Reputation: 5927
I need to split a string in C# using a set of delimiter characters. This set should include the default whitespaces (i.e. what you effectively get when you String.Split(null, StringSplitOptions.RemoveEmptyEntries)
) plus some additional characters that I specify like '.', ',', ';', etc. So if I have a char array of those additional characters, how to I add all the default whitespaces to it, in order to then feed that expanded array to String.Split
? Or is there a better way of splitting using my custom delimiter set + whitespaces? Thx
Upvotes: 2
Views: 1018
Reputation: 460078
Just use the appropriate overload of string.Split
if you're at least on .NET 2.0:
char[] separator = new[] { ' ', '.', ',', ';' };
string[] parts = text.Split(separator, StringSplitOptions.RemoveEmptyEntries);
I guess i was downvoted because of the incomplete answer. OP has asked for a way to split by all white-spaces(which are 25 on my pc) but also by other delimiters:
public static class StringExtensions
{
static StringExtensions()
{
var whiteSpaceList = new List<char>();
for (int i = char.MinValue; i <= char.MaxValue; i++)
{
char c = Convert.ToChar(i);
if (char.IsWhiteSpace(c))
{
whiteSpaceList.Add(c);
}
}
WhiteSpaces = whiteSpaceList.ToArray();
}
public static readonly char[] WhiteSpaces;
public static string[] SplitWhiteSpacesAndMore(this string str, IEnumerable<char> otherDeleimiters, StringSplitOptions options = StringSplitOptions.None)
{
var separatorList = new List<char>(WhiteSpaces);
separatorList.AddRange(otherDeleimiters);
return str.Split(separatorList.ToArray(), options);
}
}
Now you can use this extension method in this way:
string str = "word1 word2\tword3.word4,word5;word6";
char[] separator = { '.', ',', ';' };
string[] split = str.SplitWhiteSpacesAndMore(separator, StringSplitOptions.RemoveEmptyEntries);
Upvotes: 3
Reputation: 403
I use something like the following to ensure I'm always splitting on Split's default whitespace characters:
public static string[] SplitOnWhitespaceAnd(this string value,
char[] separator, StringSplitOptions options = StringSplitOptions.RemoveEmptyEntries)

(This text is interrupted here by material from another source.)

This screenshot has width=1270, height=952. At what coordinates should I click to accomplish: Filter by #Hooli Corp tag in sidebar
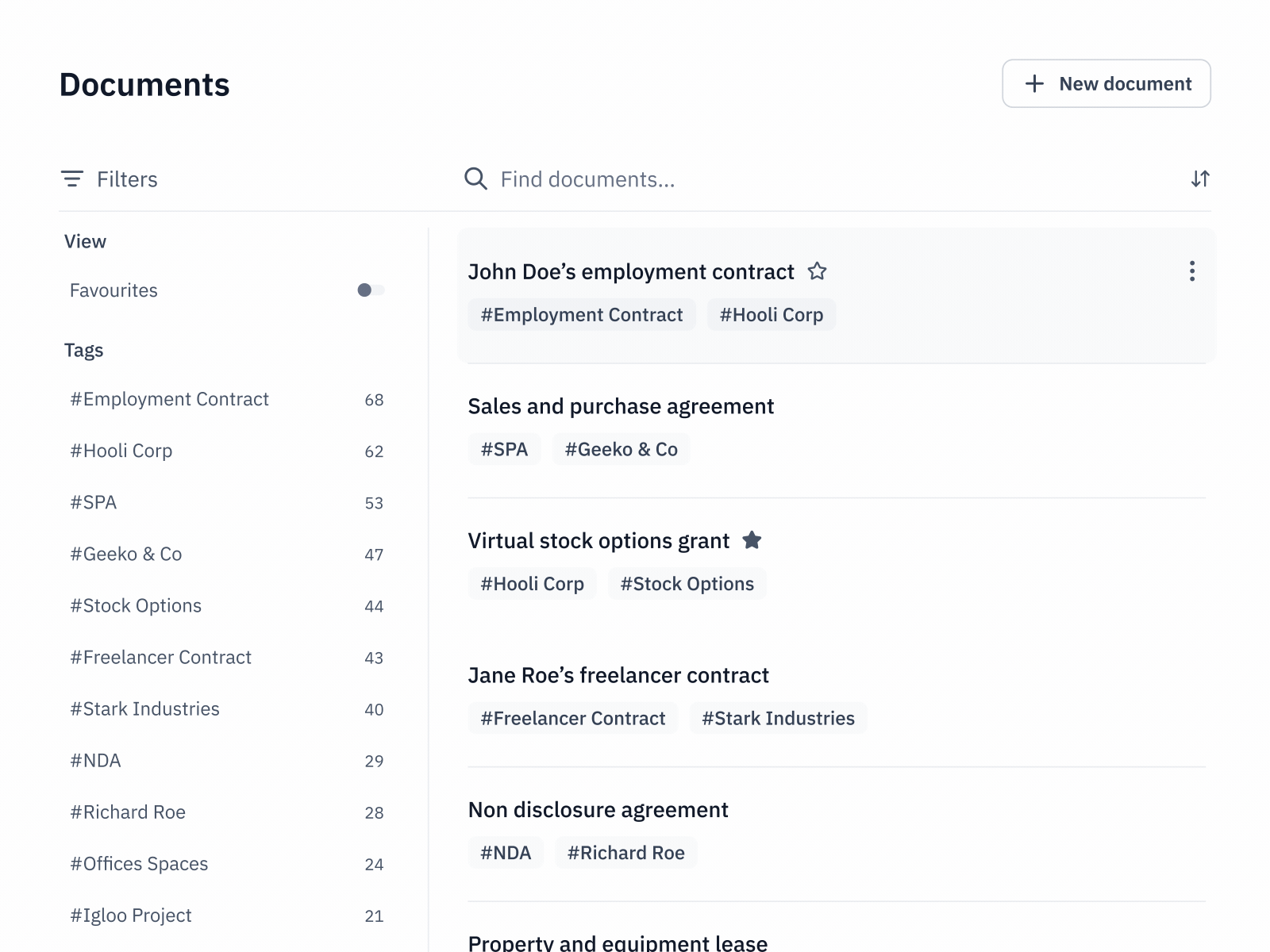pyautogui.click(x=121, y=451)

=> value.Split().SelectMany(s => s.Split(separator, options)).ToArray();
Note that to be consistent with Microsoft's naming conventions, you'd want to use WhiteSpace rather than Whitespace.
Refer to Microsoft's Char.IsWhiteSpace documentation to see the whitespace characters split on by default.
Upvotes: 1
Reputation: 21
The answers above do not use all whitespace characters as delimiters, as you state in your request, only the ones specified by the program. In the solution examples above, this is only SPACE, but not TAB, CR, LF, and all the other Unicode-defined whitespace chars.
I have not found a way to retrieve the default whitespace chars from String. However, they are defined in Regex, and you can use that instead of String. In your case, adding period and comma to the Regex whitespace set:
Regex regex = new Regex(@"[\s\.,]+"); // The "+" will remove blank entries
input = @"1.2 3, 4";
string[] tokens = regex.Split(input);
will produce
tokens[0] "1"
tokens[1] "2"
tokens[2] "3"
tokens[3] "4"
Upvotes: 2
Reputation: 18843
string[] splitSentence(string sentence)
{
return sentence
.Replace(",", " , ")
.Replace(".", " . ")
.Split(' ', StringSplitOptions.RemoveEmptyEntries)
}
or
string[] result = test.Split(new string[] {"\n", "\r\n"},
StringSplitOptions.RemoveEmptyEntries);
Upvotes: 0
Reputation: 116108
str.Split(" .,;".ToCharArray(), StringSplitOptions.RemoveEmptyEntries);
Upvotes: 1